Adam: Wight…time out and den you’ll have to eat ants and mawshmallows mixed togethew AND all youw salad, or you won’t get a tweat.

Tabitha:  And, if you don’t get a treat, you can’t play with Derek at school, because Derek called the teacher ’stupid’ and now he’s not going to go fishing in the river.

Adam: Because Wogan, the dog, he’s too old to go to a basebaw game and if you feed him Cheetos, they’ll make him sick.

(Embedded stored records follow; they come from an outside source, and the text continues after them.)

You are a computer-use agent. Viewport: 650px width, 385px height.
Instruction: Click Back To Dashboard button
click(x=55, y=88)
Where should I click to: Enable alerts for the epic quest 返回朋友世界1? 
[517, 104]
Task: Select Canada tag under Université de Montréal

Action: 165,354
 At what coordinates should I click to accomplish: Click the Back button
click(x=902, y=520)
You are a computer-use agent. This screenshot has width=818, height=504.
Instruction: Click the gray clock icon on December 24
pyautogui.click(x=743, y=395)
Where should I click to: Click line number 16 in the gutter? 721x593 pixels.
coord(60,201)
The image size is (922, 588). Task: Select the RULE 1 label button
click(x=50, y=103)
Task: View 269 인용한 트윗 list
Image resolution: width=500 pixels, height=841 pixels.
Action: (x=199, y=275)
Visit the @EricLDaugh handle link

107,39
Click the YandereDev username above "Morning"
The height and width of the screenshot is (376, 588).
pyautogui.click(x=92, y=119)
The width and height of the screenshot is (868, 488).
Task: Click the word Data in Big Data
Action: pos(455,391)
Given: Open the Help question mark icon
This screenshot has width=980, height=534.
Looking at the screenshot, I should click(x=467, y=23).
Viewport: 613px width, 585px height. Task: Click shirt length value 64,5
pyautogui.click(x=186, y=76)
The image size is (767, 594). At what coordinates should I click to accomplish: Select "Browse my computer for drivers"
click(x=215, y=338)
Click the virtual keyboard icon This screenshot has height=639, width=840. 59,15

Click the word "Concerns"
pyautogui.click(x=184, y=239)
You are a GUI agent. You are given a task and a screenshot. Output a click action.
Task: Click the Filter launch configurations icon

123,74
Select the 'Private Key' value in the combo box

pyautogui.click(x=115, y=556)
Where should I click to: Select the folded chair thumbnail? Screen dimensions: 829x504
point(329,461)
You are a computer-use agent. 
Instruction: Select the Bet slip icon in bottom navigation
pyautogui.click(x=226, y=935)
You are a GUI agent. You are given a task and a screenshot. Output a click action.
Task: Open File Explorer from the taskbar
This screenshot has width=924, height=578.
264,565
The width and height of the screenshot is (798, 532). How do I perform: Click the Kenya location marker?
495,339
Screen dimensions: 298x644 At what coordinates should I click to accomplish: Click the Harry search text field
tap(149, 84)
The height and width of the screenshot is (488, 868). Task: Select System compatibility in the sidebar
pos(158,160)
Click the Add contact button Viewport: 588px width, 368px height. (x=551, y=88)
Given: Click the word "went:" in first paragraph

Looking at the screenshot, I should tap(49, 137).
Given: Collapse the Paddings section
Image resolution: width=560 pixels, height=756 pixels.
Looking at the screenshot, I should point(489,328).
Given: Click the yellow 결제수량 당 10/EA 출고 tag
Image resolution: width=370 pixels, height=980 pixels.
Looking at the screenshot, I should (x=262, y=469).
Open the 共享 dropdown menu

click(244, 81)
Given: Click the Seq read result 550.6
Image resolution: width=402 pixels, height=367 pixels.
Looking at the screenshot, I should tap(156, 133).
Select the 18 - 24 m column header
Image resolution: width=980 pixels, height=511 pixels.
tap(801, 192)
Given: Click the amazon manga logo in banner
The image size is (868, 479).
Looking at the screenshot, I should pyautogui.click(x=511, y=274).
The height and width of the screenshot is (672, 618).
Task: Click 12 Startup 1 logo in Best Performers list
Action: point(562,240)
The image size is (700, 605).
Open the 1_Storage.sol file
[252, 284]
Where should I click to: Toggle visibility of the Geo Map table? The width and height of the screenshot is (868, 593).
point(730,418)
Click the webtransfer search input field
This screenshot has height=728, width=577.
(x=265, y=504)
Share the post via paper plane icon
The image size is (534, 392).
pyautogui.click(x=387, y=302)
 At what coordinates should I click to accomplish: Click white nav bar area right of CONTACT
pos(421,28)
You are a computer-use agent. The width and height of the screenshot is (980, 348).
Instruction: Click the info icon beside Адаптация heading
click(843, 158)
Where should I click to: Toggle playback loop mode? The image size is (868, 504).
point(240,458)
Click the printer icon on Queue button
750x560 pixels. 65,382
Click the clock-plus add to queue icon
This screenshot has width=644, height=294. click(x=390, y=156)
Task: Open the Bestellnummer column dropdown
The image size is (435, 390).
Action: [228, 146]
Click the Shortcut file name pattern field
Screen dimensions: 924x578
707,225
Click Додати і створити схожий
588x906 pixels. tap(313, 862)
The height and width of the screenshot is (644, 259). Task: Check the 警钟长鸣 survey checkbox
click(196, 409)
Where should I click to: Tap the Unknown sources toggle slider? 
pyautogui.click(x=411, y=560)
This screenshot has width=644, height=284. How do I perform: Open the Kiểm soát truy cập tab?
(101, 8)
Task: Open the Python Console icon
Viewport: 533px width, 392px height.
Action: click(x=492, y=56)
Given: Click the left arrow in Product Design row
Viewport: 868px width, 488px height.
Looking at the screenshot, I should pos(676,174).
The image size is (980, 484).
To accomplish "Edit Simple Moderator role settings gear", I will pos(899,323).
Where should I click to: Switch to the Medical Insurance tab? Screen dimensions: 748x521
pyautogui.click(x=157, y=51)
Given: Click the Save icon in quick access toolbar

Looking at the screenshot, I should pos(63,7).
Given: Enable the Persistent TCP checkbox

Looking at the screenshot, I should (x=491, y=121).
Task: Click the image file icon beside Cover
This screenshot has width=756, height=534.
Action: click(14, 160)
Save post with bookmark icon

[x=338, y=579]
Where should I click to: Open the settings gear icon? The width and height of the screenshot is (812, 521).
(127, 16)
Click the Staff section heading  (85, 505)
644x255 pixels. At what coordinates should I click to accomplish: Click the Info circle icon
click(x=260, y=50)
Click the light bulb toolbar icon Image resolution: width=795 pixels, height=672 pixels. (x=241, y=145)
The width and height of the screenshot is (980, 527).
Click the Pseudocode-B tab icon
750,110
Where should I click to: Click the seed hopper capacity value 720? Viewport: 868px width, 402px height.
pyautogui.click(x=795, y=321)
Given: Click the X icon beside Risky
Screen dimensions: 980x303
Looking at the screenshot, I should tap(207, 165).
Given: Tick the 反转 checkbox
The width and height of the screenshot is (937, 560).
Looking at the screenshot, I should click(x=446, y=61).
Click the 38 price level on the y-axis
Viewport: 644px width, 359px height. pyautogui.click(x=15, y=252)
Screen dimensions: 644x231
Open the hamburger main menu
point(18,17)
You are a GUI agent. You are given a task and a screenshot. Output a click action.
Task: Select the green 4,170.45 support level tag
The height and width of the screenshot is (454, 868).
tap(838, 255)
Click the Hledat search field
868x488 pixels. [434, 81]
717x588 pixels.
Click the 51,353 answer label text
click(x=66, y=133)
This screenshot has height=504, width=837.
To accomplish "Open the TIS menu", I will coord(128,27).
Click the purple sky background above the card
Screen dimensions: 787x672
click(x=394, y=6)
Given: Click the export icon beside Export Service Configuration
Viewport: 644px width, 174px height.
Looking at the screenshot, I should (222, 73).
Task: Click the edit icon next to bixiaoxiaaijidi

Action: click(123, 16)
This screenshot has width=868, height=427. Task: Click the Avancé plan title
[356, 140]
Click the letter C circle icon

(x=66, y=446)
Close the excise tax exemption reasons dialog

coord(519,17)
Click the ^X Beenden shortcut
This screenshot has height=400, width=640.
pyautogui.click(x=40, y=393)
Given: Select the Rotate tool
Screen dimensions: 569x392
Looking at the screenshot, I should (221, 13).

Tabitha: Yeah…and sometimes, I have to tell the teacher that I need to go to the bathroom and she says I have to wait my turn for it to be green when it’s night time, right Adam?

Adam: Wight!

Huh? 

My children’s conversations unfold like surrealist art- like the images and thoughts that fire randomly in a dream state.  And yet, it’s a conversation characterized by an odd fluidity that I find lacking in many of my adult interchanges.  Go figure.  All I know is that, as the mere driver of the mini-van of fools, my time with them is short.  Soon they won’t even want me to drive them around, or be seen with me, and that is something I’ll sadly understand, all too well.  So for now, I’m going to stop trying to understand what my kidiots are saying and just enjoy the banter, and the ride a little longer.  If that makes me the driver and the fool, well, so be it.